El rascacielos comenzó a ser construido en 1987, en plena Guerra Fría, durante el mando del “fundador de la nación”, Kim II Sung.
En 1992, a raíz de la grave crisis económica del país, el proyecto fue abandonado. Las obras se retomaron en 2008. Cuando, en agosto de este año, se inaugure, será el único hotel en el mundo con más de 100 pisos y uno de los cinco más elevados del globo.

Político, ideológico, social, económico, tecnológico, militar, informativo, cultural e incluso deportivo. En todos esos niveles –aunque sin acciones bélicas directas- impactó el conflicto llamado “Guerra Fría” desatado entre los bloques occidental-capitalista encabezado por Estados Unidos, y oriental-comunista liderado por la Unión Soviética entre el final de la Segunda Guerra Mundial en 1945 y la disolución de la URSS entre los años 1989 y 1991. Los edificios son guardianes de la memoria, silenciosos testigos que arrastran las marcas de la historia.
Fue tal la competencia iniciada entre ambas superpotencias por influir en todo el mundo con sus modelos de gobierno y la impronta que este hecho dejó en la historia de la segunda mitad del siglo XX que hasta la arquitectura de un país como Corea del Norte –alineado al bando derrotado, el oriental- es huella y testimonio de la profundidad del período.

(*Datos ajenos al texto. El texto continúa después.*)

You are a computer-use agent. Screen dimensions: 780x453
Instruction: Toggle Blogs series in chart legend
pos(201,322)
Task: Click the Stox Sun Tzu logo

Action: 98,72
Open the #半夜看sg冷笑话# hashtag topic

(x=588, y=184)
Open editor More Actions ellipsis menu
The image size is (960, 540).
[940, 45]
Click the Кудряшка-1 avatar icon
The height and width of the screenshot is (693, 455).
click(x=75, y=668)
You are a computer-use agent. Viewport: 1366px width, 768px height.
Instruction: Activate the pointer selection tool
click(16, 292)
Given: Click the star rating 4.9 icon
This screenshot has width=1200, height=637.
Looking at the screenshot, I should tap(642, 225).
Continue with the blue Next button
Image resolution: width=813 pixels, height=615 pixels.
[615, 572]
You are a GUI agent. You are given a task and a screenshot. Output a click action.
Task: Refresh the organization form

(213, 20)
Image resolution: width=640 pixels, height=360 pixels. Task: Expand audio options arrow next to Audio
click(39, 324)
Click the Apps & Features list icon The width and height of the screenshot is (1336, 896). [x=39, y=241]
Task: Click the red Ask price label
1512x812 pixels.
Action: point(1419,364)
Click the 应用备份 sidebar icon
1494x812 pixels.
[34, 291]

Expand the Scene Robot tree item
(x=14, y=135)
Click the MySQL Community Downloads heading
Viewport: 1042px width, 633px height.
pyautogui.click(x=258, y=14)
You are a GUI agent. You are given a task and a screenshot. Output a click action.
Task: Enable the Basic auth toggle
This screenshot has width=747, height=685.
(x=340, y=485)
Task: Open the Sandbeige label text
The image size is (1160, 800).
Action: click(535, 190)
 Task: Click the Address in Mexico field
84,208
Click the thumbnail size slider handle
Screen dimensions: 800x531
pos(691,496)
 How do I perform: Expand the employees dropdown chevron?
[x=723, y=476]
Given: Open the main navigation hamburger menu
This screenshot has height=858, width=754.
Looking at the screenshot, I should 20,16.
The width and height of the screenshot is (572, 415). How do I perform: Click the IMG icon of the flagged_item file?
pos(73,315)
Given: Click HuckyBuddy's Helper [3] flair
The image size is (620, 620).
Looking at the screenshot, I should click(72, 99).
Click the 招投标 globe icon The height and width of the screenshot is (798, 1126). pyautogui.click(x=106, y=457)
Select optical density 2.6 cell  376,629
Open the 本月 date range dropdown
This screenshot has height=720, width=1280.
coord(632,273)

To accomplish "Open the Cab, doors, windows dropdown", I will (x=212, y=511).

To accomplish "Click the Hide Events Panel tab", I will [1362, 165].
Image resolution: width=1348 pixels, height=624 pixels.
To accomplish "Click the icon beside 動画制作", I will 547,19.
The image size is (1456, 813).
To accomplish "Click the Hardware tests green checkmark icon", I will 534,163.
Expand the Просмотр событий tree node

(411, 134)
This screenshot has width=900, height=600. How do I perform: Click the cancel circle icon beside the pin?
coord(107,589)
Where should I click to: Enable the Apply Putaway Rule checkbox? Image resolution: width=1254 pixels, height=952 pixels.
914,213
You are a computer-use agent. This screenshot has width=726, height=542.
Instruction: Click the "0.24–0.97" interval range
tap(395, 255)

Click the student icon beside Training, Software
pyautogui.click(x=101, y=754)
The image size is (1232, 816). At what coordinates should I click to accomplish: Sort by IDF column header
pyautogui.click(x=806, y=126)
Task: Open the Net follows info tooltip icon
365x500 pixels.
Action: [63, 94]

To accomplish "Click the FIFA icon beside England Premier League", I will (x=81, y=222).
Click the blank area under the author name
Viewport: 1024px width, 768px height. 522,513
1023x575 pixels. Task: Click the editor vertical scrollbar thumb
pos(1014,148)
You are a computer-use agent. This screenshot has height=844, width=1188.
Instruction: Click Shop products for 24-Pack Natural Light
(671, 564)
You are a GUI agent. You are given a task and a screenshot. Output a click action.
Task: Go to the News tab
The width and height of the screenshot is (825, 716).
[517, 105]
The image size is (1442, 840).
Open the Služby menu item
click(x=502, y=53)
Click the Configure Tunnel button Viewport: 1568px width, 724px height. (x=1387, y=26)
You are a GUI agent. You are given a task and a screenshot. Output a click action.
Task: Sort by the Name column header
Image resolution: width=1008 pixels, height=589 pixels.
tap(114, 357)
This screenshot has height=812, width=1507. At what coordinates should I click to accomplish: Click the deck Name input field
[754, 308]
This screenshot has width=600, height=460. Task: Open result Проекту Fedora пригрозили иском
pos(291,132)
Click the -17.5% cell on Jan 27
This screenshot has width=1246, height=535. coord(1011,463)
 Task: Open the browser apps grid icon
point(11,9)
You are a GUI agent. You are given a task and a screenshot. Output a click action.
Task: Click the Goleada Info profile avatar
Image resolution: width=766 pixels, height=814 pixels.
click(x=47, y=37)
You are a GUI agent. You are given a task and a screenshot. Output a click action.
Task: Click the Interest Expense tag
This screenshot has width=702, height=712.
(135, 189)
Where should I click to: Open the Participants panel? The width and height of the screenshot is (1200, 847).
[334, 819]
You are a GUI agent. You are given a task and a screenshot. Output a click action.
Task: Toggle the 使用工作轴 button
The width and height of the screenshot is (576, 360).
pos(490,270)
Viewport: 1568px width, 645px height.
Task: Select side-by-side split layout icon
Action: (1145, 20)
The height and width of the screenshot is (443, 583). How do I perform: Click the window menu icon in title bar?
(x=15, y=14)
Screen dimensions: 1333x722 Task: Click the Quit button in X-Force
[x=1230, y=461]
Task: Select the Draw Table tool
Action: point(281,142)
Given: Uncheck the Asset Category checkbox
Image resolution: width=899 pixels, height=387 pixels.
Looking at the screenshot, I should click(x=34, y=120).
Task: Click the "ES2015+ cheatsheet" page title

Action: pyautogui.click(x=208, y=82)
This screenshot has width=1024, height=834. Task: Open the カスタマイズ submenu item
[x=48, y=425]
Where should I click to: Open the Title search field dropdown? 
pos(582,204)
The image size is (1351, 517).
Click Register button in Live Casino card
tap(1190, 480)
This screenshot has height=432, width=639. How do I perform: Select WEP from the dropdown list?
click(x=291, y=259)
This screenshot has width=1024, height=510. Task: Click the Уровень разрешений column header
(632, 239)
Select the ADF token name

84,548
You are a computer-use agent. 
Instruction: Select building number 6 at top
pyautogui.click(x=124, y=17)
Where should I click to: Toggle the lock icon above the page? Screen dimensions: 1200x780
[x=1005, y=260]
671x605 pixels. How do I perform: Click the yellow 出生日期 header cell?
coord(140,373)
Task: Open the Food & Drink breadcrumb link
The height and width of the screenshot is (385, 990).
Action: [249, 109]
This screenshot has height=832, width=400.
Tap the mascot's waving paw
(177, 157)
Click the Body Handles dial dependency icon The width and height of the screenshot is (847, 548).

Es así que el Hotel Ryugyong es un rascacielos que comenzó a ser construido en 1987 durante el mando del “fundador de la nación”, Kim II Sung, en el distrito de Piongyang, cuyo nombre proviene de una de las denominaciones dadas históricamente a esta ciudad: Ryugyong, la “capital de los sauces”. El proyecto inicial era terminarlo en 1989, a tiempo para el Festival Mundial de la Juventud y los Estudiantes.
El gran hotel alcanza una altura de 330 metros, con 105 plantas que suponen una superficie total 360 mil m² y hacen de este edificio con forma de pirámide la estructura más sobresaliente de toda la ciudad y del país.
El plan para la construcción fue documentado como “reflejo del poderío del régimen comunista en los 80´” y como una respuesta, en el contexto de la Guerra Fría, a Corea del Sur -país tutelado por Norteamérica- por la finalización en 1986 del entonces hotel más alto del mundo, el Westin Stamford Hotel, en Singapur.
Los líderes norcoreanos vieron al proyecto como un canal para atraer a los inversionistas occidentales en su mercado. La firma The Ryugyong Hotel Investment and Management Co. fue la elegida para acarrear la inversión extranjera necesaria, mientras que Baikdoosan Architects & Engineers inició los trabajos de armado de un hotel en forma de pirámide, en 1987.
Sin embargo, la disolución del gigante soviético resultó en serias dificultades económicas y políticas para Corea del Norte. El proyecto fue abandonado en 1992 debido, según algunas hipótesis, al colapso económico y energético generado en el país en 1990 con la caída de la URSS, y por tanto, de todos los mercados comerciales surgidos bajo su órbita y sus fuentes de suministro de petróleo. El impacto fue tan profundo para los norcoreanos que decenas de miles de tractores fueron abandonados en el campo, el transporte en camiones se detuvo, las fábricas, los servicios de riego, de fertilizantes, pesticidas y herbicidas pararon su producción, y el colapso agrícola que acompañó a la fractura del sistema económico por falta de energía llevó al país a perder alrededor de 2 millones de personas -el 10% de la población- por inanición. Esta crisis tuvo vínculo directo con la suspensión de las obras.
La construcción estuvo detenida durante 16 años, pero fue retomada en abril de 2008 de la mano del Grupo Orascom, de Egipto, que desde hace años suministra servicios de telefonía móvil en Corea del Norte e invierte en construcción. Se reanudaron los trabajos y desde entonces los ciudadanos de Pyongyang han visto a la mole piramidal cambiar lentamente.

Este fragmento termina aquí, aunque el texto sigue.